*Extracted entries:*
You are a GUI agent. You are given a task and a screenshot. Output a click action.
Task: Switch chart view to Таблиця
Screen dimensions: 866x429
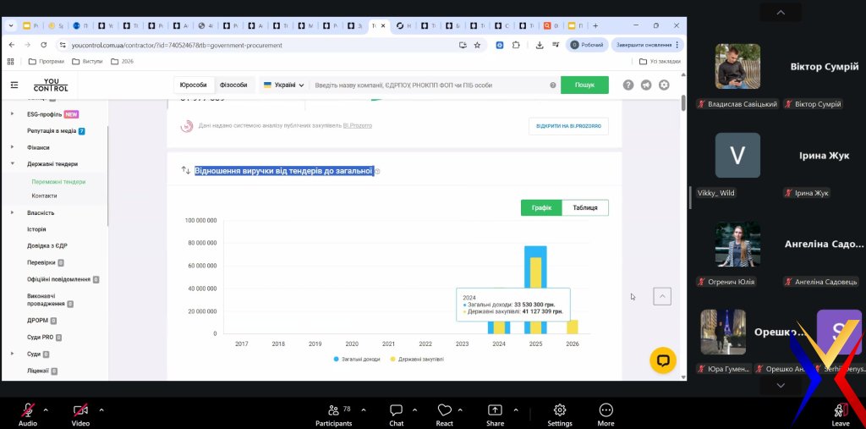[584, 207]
...
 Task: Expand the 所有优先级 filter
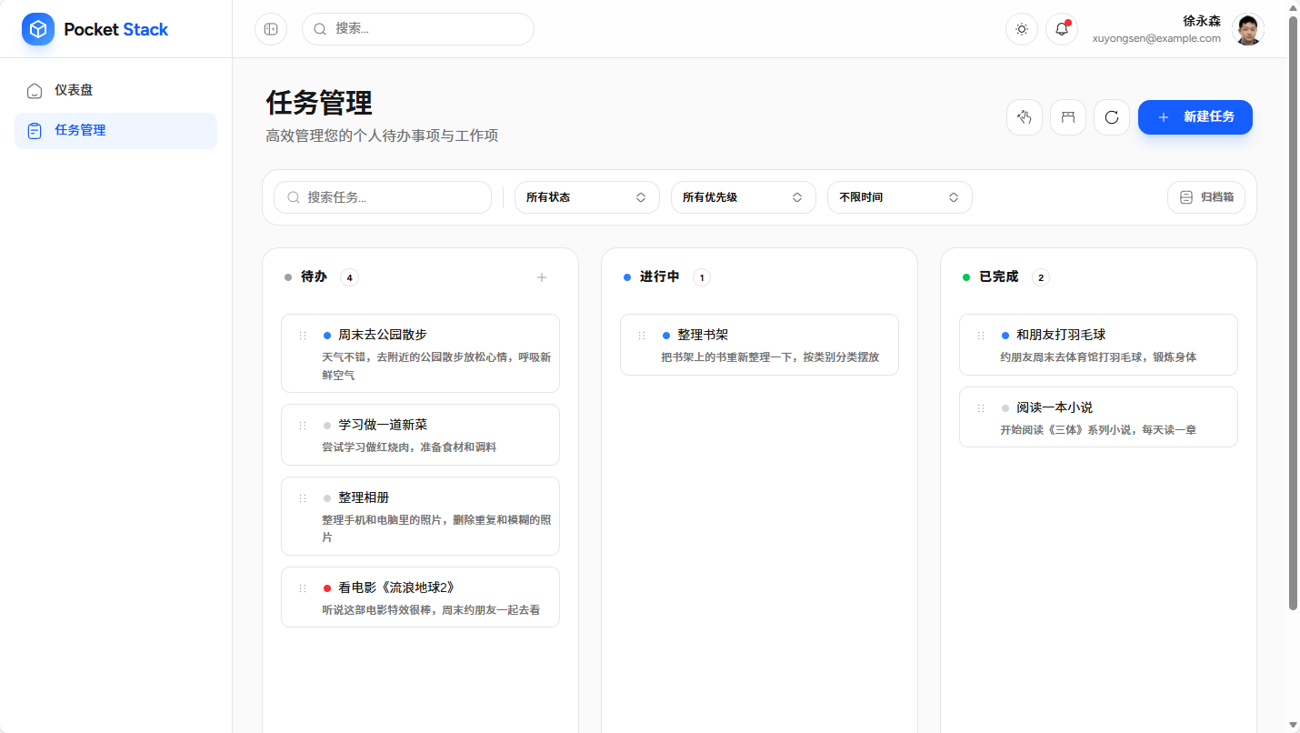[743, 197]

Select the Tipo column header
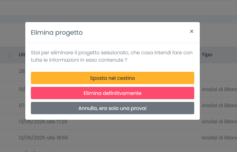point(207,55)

*Work to do:*
Output the lines again without changes, beginning at the line containing "Task: Expand the 所有优先级 filter" and continuing through the line containing "point(207,55)", both included. Leave the pictures out.

*Answer below:*
 Task: Expand the 所有优先级 filter
[743, 197]

Select the Tipo column header
point(207,55)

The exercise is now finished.